So what will Dish do with Blockbuster? The company is still, admittedly, trying to figure that out. A lot of its strategic decision making will revolve around the terms through which Hollywood studios will make their content available, according to Ergen. That includes determining how important it is for Hollywood to be renting physical DVDs or if it sees more of an opportunity in digital distribution.

“On Blockbuster, they were running negative EBITDA, and probably still are… but the good news is we have control of the asset now, so we can start making the right long-term decisions there,” Ergen said.

A lot of the decision-making for Dish will also be about piecing together parts that it has recently acquired in a way that makes sense. From this perspective, Ergen referred to Dish’s plans as a “Seinfeld strategy.” That is, a lot of things happen in the first 28 minutes of each Seinfeld episode that might not necessarily make sense. But each episode gets tied together some way in the final minutes of the show.

“I think in terms of where we’re going strategically, you’ll have to just wait and see where it all comes together,” Ergen said. “That’s a little hard to explain it and it’s early in the show, so to speak. Then for you skeptics out there, of course, Seinfeld was a show about nothing, so it could be a strategy about nothing… But I think that everything we do has a purpose and we feel like it ultimately fits together.”

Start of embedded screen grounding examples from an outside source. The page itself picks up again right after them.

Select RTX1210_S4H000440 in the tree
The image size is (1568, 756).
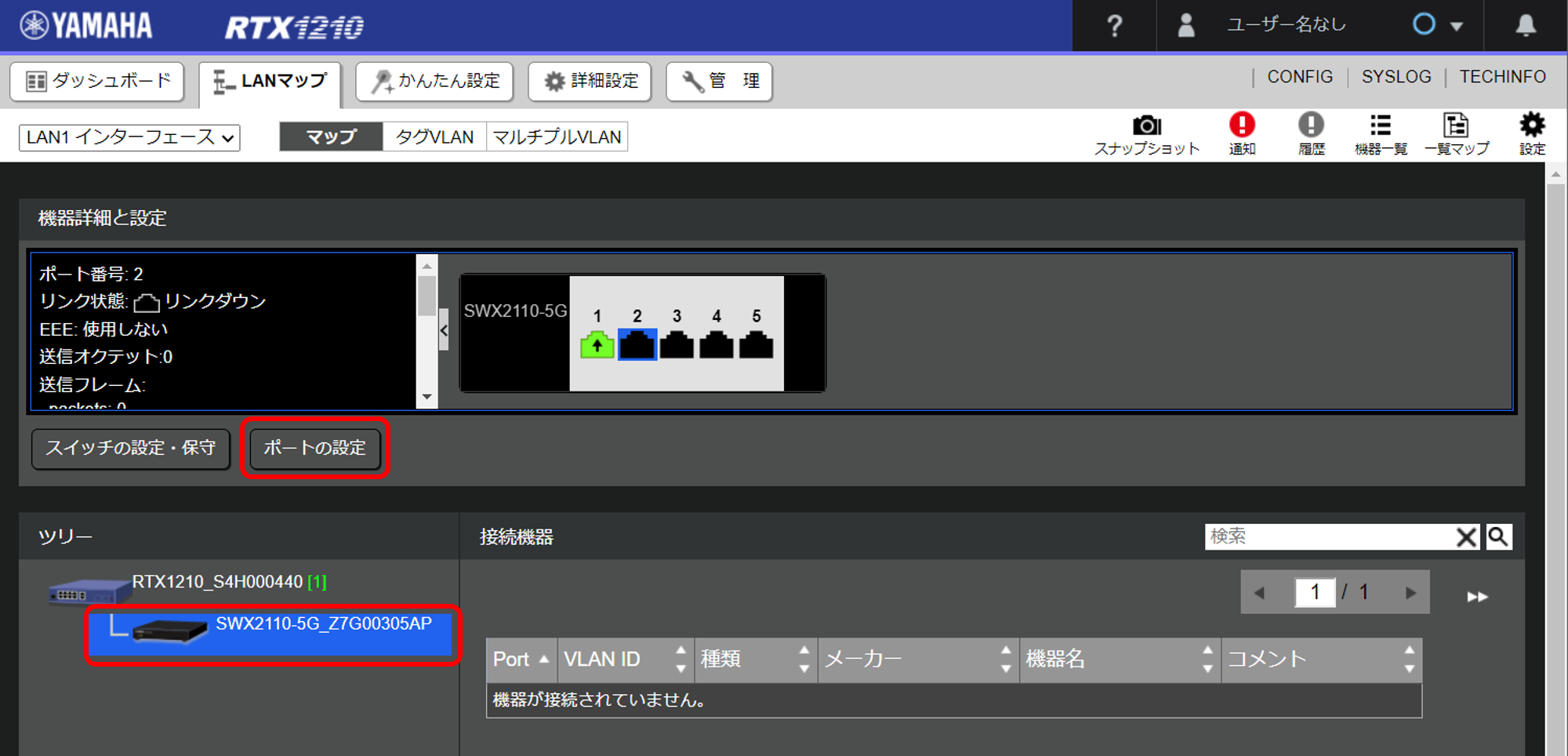(x=217, y=582)
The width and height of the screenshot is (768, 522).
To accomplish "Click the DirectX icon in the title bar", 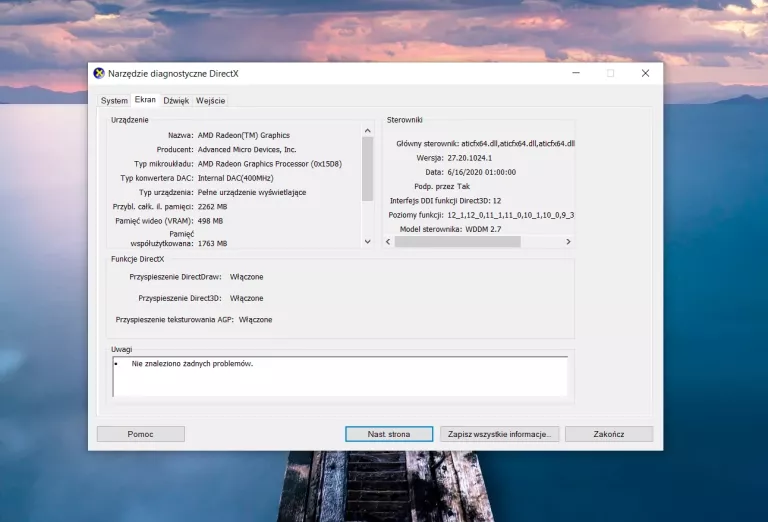I will [x=99, y=73].
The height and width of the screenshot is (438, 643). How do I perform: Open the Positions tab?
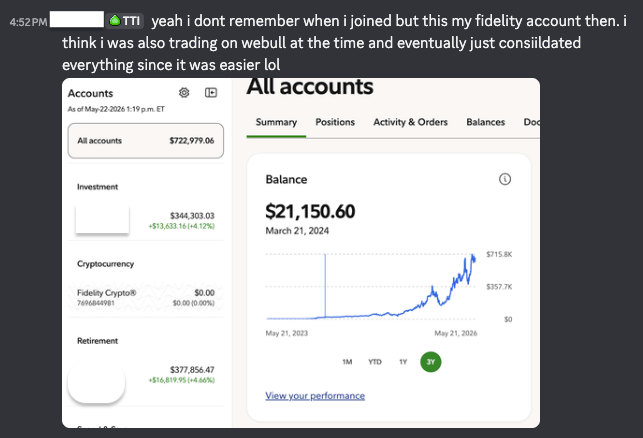[x=335, y=122]
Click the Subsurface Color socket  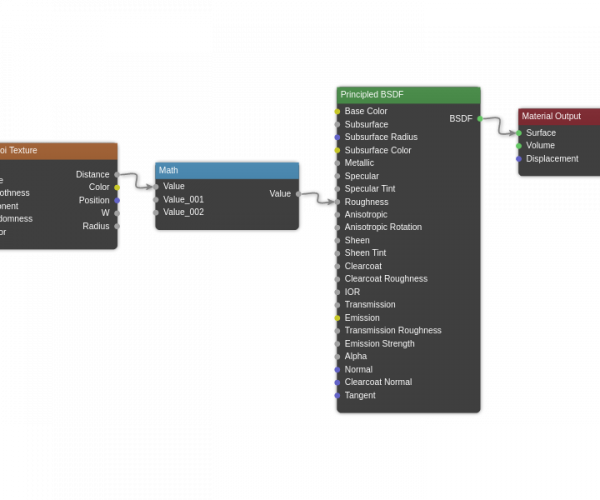point(337,150)
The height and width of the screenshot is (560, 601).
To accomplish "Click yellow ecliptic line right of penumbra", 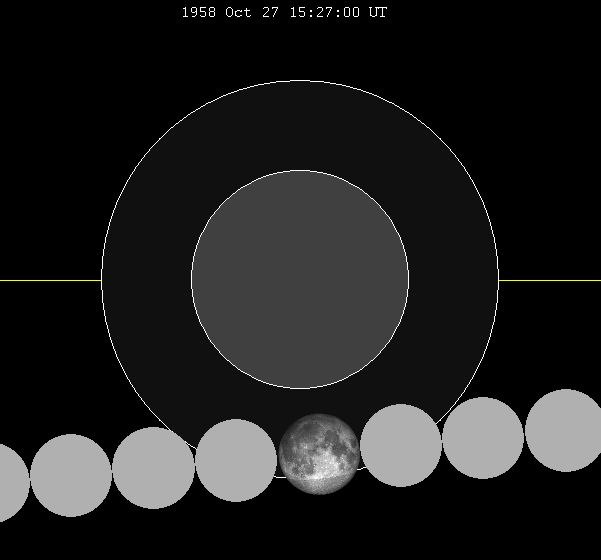I will click(x=549, y=280).

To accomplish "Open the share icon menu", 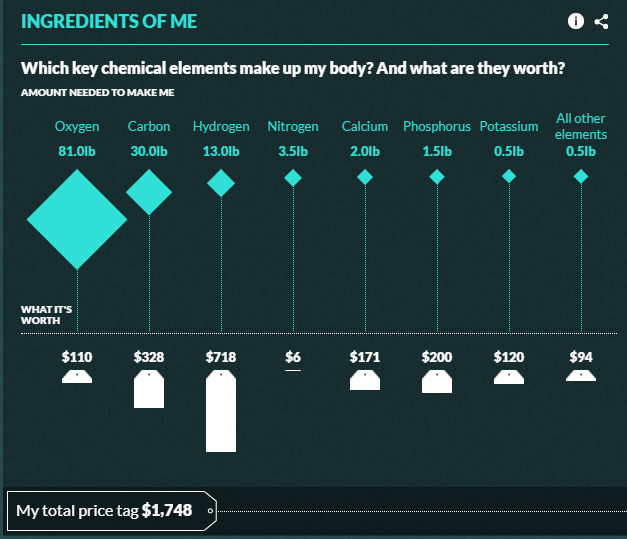I will click(601, 21).
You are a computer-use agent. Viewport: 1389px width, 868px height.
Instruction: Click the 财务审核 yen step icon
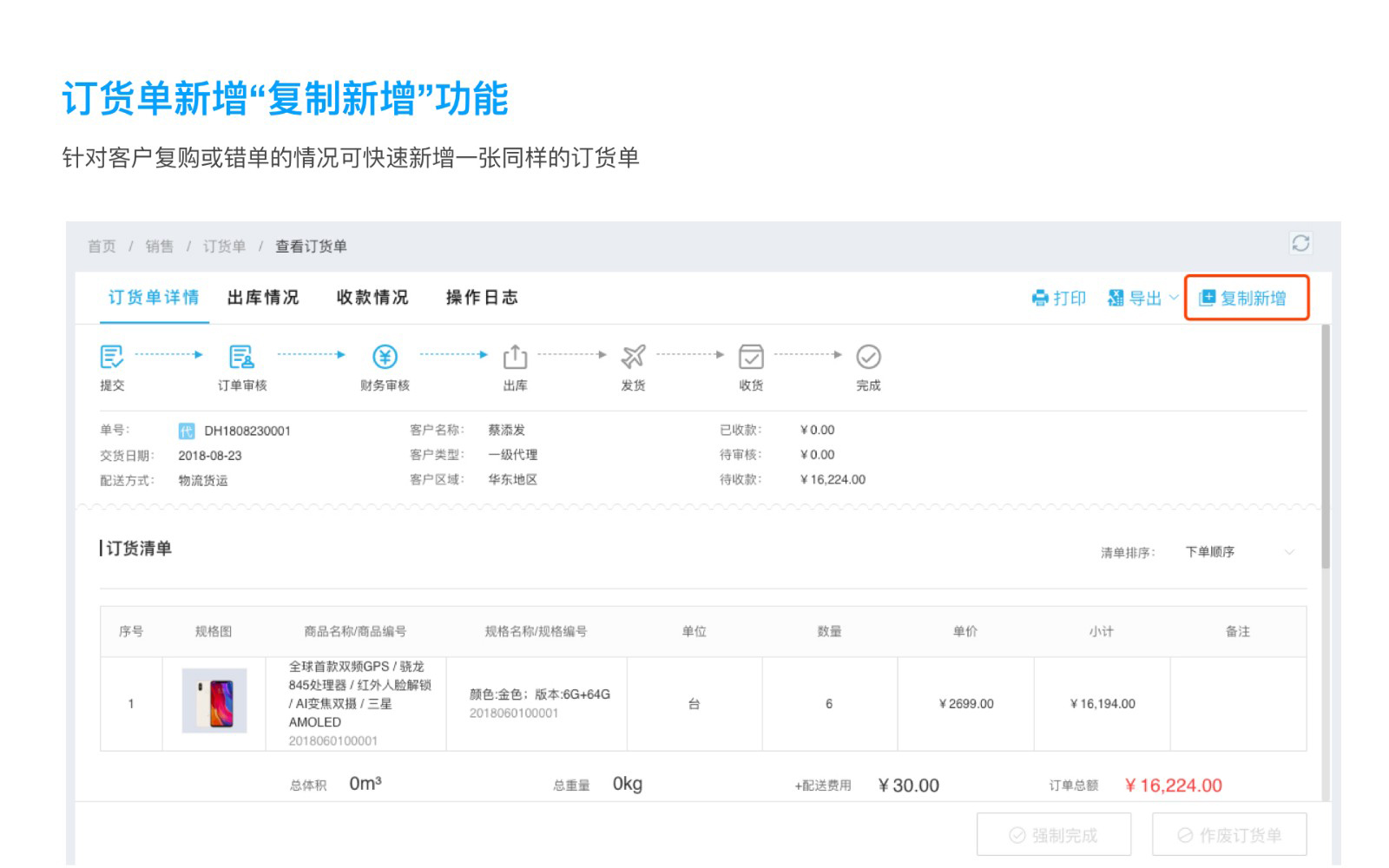click(x=385, y=357)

Other comments of note from the earnings call:

  • On licensing TiVo’s Time Warp patent as part of the settlement of its patent dispute announced Monday: “We think that by utilizing the Time Warp patent, we can add some functionality feature to make our product better and compete against some people who may not be using that technology in the future,” Ergen said.
  • On a la carte pricing: “I have always been for a la carte for customers because I always realized… (that) you are going to be able to buy channels a la carte on the Internet. Some of our programming partners make us buy 20 channels from them, but they sell their own channels a la carte, so (it’s) not an enviable position to be in the MVPD business.”
  • On competing without sports content: “Only 15 percent of the people actually watch the sports programming… there is a strategy potentially out there for one video provider not to carry regional sports, and I think there might be some short-term pain, but they (would) probably do pretty well long-term.”